Whoa. While I want to be respectful of this, and all tragedies that occur this way, I’m a little shocked that the ultimate outcome of the child’s birth is dependent upon the nurse. As an experienced nurse, I can see how the ratio of 32 alarms to four attempts to contact the MD might seem neglectfully imbalanced. But we know that sometimes alarms alarm for reasons that our trained eyes don’t agree with or need to see; ignoring superfluous alarms is routine to us, but should always be paired with heavy patient education.
In this case, or in the way this case was worded, it seems the alarms needed MD attention. Yes, if a nurse feels a patient desperately needs a doctor’s presence, and is having trouble procuring it, she should quickly and convincingly rise up the chain of command to alert his superiors. But there is absolutely no doubt in my mind that more was at play in this case than a nurse not badgering a resident enough.

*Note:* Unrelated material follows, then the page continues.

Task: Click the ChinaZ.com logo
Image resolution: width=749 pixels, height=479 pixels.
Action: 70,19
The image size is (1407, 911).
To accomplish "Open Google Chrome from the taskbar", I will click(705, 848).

While the preventable handicapping of a healthy baby is the ultimate tragedy, the fact that this nurse likely hid in a corner, cried, and swore she’d (or, definitely, he’d) never speak of this event again is also tragic. When she didn’t speak up for her care, she gauranteed her place of blame in the eyes of the family, the patient, and the public. No one heard of the other patients she was tasked to care for, whether any of them were also in active labor, if the unit was short-staffed, what kind of education or experience she held, or if the resident dished her a huge plate of attitude and anger, as many often serve.

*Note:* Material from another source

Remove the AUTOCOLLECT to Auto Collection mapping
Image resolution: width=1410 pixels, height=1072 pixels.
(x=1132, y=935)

By zipping her lips out of fear, she surrendered her right and duty to expose – and help to correct – a flawed system that she played the integral part in. These authors, by showcasing this lawyer’s statement in their article, are unknowingly doing a better job than the nurse of showing her vital place in the context of care — by assigning total blame, they are also assigning ultimate irreplaceability. Her voicelessness adds to the sadness of this story, but also exposes a large part of the safety problem exposed in this piece – nurses’ invisibility.
In sum, I thought this article bordered on tabloid quality. The topic is important enough to headline daily, and it is sad, that the VA is struggling with patient safety issues in such a public way. But the authors failed to capture the fact that mistakes like this happen in all types of hospitals around the country, and they are best solved in the same way — not by shaming or penalizing providers who, after all, are humans, too — but by recognizing errors as flaws in the system, fixed by interdisciplinary analysis and collaborative problem-solving.

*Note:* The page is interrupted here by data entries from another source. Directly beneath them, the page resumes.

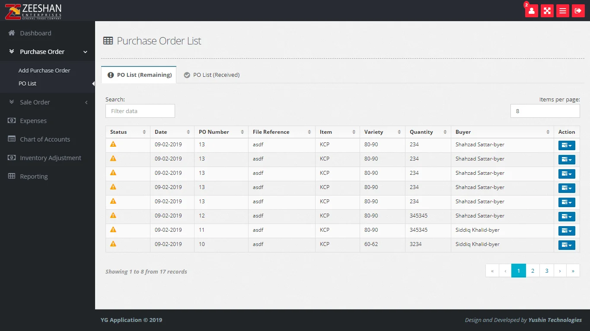The image size is (590, 331).
Task: Click the Zeeshan Enterprises logo
Action: pyautogui.click(x=33, y=11)
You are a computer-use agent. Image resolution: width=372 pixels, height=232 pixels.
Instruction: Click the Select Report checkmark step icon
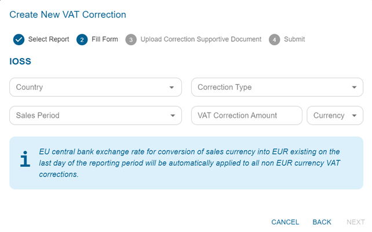point(19,39)
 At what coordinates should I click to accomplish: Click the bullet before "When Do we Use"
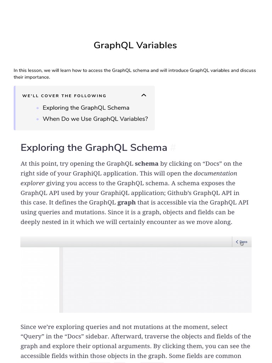(38, 119)
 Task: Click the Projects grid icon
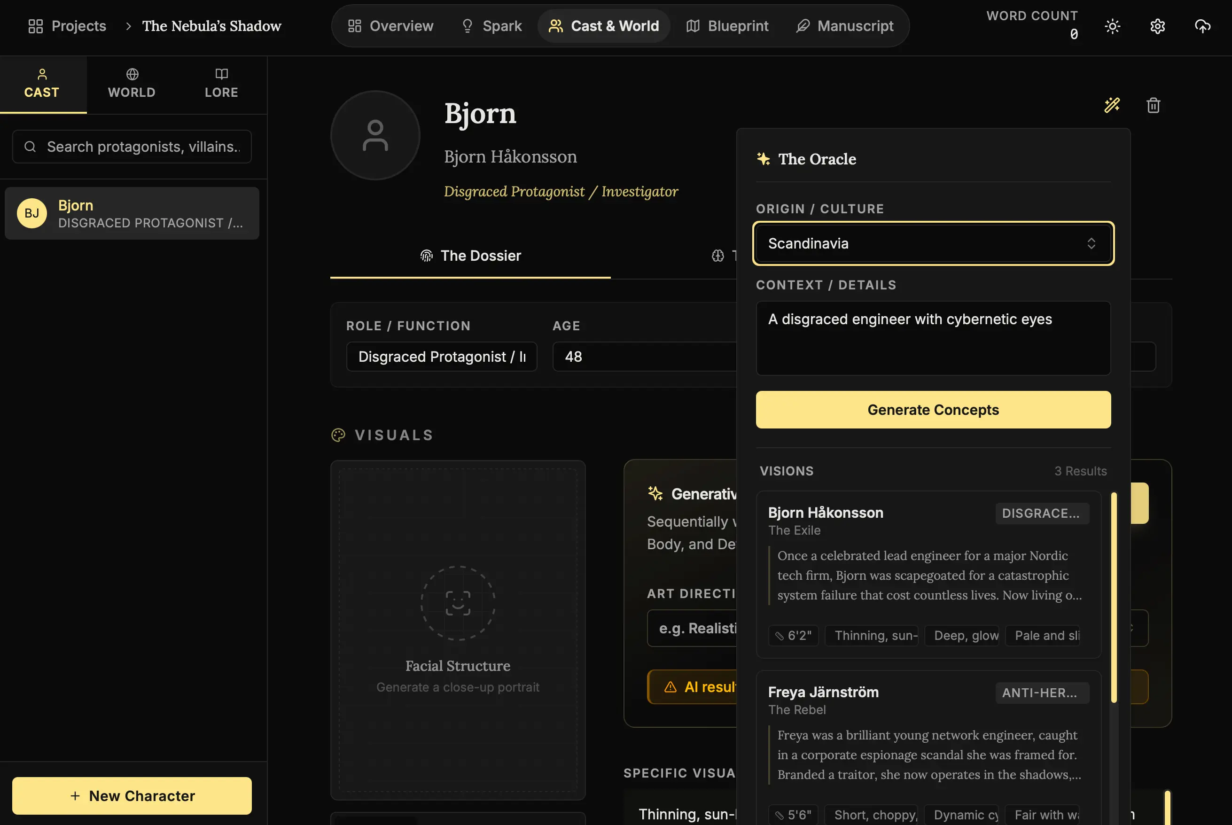pyautogui.click(x=35, y=26)
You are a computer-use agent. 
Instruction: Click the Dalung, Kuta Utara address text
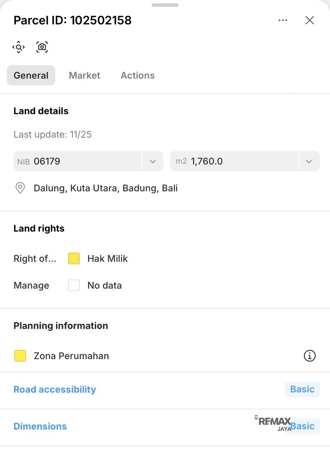(106, 188)
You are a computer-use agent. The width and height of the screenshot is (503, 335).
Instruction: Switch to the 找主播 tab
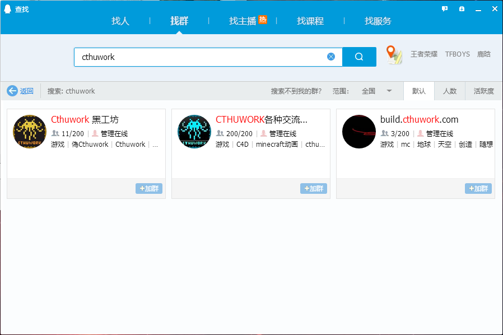243,21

Interdisciplinary care is the key to preventing the horrors seen in this piece. But interdisciplinary care means exactly what it sounds like it means – care across all health care disciplines, with equal participation, equal voice and equal support. Throwing nurses under the bus for systems problems without giving them a chance at voicing their perspective is anything but constructive.
As nurses, we should stop hiding under that bus, and start talking about the comprehensive realities of patient care that we are often the center of — for the safety of our patients, and the growth of our profession. Next time we’re on the front page of a major newspaper, let’s not appear as nameless scapegoats.
I, too, have noticed a change in New York Times reporting–more leanings towards the dramatic than factual. Thank you for reminding all nurses to keep alert to news stories in any paper that does not portray nursing accurately and respond with letters to the editor or in on-line opinion pages.
Any thanks for the reminder that nurses need to speak up on their own behalf.